%%
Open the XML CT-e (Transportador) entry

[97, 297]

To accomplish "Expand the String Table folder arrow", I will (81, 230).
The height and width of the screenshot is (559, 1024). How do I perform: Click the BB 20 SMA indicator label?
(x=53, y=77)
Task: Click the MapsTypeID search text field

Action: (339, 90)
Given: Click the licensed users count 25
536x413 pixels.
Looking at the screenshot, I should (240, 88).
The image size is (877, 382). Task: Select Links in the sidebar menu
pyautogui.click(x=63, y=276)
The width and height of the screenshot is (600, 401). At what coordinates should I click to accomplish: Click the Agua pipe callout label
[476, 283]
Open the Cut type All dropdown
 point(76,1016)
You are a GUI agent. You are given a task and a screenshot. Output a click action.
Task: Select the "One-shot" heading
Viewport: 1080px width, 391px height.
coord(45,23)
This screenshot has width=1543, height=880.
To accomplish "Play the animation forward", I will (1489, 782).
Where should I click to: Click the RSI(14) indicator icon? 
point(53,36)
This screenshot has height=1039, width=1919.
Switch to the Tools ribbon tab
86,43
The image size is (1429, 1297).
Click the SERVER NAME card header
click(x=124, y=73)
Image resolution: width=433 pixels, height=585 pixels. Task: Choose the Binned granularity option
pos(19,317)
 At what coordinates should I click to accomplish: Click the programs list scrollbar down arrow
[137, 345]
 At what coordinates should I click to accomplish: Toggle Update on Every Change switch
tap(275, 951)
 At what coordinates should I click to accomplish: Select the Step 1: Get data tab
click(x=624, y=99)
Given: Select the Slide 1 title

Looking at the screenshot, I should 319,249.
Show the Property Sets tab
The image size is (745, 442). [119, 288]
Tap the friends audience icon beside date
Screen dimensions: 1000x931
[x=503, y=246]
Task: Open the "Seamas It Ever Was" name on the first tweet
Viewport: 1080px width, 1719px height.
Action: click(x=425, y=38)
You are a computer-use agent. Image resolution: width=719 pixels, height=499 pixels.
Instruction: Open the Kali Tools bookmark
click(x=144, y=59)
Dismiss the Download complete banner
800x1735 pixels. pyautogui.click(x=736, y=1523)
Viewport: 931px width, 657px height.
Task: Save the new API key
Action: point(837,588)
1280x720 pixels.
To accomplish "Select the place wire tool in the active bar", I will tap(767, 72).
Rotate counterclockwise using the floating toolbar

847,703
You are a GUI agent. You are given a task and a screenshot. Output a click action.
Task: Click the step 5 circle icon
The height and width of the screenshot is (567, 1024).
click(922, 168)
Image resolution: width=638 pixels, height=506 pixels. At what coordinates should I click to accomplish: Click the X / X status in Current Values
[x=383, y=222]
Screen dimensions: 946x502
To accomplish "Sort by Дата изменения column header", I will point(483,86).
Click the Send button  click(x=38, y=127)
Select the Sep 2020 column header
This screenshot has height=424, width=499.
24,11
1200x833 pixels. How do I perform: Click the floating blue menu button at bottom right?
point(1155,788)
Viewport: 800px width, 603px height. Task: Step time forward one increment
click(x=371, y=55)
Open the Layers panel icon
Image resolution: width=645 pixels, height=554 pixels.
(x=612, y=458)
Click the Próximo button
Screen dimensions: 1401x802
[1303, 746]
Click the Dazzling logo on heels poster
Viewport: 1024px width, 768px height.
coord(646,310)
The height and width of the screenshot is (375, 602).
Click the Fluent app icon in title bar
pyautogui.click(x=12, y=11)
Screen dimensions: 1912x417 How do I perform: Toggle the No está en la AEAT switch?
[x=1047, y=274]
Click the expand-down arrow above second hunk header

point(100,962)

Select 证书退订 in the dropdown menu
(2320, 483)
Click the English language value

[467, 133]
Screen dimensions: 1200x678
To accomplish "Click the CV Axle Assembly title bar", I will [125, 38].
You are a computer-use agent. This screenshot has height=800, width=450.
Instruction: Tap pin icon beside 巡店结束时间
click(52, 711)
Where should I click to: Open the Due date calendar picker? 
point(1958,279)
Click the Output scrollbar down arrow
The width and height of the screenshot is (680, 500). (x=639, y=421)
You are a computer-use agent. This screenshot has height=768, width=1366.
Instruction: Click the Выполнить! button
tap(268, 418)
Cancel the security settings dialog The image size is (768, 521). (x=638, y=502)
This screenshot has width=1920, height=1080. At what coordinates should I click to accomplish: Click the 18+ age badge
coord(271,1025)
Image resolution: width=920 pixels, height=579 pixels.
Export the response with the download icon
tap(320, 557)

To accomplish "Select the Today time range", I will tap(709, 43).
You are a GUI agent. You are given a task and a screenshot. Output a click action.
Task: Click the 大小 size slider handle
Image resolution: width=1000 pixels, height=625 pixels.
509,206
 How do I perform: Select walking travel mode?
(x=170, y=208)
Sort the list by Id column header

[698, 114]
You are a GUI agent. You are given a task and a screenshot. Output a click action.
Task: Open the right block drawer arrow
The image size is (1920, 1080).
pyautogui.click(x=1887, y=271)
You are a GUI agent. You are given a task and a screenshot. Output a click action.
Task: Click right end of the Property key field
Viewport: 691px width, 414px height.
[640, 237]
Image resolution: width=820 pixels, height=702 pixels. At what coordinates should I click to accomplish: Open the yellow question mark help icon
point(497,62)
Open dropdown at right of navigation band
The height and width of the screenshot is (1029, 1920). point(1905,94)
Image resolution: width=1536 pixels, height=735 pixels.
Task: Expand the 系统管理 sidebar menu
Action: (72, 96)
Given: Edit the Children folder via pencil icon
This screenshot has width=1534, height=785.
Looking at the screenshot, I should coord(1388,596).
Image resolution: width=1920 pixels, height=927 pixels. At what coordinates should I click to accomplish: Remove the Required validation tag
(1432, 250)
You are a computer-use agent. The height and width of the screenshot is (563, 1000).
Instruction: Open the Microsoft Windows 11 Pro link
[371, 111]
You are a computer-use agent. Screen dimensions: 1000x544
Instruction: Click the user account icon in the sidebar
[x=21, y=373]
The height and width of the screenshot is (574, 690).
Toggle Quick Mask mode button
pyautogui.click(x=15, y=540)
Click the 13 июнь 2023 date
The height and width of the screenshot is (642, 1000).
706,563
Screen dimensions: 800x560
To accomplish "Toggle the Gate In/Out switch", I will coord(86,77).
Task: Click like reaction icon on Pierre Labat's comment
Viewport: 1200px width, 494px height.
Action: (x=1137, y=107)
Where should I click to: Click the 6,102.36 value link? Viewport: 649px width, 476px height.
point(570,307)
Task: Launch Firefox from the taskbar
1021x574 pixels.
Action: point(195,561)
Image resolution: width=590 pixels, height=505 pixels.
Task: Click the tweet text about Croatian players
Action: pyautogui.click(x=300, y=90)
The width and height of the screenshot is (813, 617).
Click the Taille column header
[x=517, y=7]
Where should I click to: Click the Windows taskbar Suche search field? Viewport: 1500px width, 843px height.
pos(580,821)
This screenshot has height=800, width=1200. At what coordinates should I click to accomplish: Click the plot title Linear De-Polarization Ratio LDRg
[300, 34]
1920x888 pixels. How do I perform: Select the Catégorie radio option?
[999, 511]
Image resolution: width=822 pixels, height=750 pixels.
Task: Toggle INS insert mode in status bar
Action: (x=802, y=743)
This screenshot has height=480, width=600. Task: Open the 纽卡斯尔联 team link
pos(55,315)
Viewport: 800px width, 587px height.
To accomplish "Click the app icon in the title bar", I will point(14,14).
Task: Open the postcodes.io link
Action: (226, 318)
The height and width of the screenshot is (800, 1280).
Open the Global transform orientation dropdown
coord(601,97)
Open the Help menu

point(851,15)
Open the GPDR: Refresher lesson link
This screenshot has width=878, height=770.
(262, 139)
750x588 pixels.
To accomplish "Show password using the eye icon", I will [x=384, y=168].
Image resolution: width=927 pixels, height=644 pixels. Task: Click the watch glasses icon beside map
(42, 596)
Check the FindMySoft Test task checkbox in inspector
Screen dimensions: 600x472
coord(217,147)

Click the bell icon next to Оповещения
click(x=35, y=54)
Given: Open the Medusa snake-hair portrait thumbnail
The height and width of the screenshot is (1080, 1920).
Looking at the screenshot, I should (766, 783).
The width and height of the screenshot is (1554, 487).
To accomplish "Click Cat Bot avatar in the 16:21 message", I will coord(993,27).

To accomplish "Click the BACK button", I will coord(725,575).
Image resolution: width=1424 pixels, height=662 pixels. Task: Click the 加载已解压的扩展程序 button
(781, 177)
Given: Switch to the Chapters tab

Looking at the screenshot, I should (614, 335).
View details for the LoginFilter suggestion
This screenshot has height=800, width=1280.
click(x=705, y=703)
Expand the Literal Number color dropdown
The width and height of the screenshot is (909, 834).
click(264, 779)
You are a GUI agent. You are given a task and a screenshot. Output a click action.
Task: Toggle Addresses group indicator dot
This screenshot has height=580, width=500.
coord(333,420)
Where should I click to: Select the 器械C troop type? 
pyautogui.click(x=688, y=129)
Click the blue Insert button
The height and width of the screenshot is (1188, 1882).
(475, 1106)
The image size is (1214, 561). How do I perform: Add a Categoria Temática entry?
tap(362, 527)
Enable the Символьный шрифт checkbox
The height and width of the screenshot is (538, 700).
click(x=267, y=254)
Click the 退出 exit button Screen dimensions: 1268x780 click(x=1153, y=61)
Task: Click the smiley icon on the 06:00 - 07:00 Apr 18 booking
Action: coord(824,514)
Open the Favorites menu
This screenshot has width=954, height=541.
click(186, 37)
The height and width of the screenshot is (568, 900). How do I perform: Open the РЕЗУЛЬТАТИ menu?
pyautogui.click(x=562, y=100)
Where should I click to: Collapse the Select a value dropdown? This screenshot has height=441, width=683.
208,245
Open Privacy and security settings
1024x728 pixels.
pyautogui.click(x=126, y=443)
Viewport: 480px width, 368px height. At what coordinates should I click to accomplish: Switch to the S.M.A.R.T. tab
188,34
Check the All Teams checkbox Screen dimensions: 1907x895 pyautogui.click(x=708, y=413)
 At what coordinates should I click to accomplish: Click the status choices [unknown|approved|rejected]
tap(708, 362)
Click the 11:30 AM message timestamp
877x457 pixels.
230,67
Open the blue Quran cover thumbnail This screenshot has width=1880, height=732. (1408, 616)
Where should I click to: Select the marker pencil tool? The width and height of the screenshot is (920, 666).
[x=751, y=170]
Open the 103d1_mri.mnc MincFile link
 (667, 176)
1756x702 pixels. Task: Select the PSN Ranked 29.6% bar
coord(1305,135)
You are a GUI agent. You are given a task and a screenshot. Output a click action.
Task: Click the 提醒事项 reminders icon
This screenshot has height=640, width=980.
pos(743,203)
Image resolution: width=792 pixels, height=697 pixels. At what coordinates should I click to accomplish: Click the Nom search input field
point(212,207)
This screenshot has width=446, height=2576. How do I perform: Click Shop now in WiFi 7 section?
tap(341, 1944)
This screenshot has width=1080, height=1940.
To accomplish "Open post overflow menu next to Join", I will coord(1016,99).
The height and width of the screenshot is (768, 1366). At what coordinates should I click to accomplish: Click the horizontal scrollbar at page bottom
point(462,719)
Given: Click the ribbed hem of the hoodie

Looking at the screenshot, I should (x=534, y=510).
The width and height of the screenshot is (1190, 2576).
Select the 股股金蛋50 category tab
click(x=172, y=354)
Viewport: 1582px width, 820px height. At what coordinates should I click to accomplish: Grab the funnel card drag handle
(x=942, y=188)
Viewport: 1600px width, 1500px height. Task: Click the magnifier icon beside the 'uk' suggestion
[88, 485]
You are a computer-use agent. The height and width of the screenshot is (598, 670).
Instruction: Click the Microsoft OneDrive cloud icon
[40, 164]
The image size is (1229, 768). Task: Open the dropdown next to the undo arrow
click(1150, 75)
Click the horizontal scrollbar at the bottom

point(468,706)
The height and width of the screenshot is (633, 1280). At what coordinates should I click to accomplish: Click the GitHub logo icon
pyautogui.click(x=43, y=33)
%%
In the listing above, locate the line containing "Instruction: Click the Выполнить! button" and the line containing "Image resolution: width=920", then transcribe both and every line between them verbatim.

Instruction: Click the Выполнить! button
tap(268, 418)
Cancel the security settings dialog The image size is (768, 521). (x=638, y=502)
This screenshot has width=1920, height=1080. At what coordinates should I click to accomplish: Click the 18+ age badge
coord(271,1025)
Image resolution: width=920 pixels, height=579 pixels.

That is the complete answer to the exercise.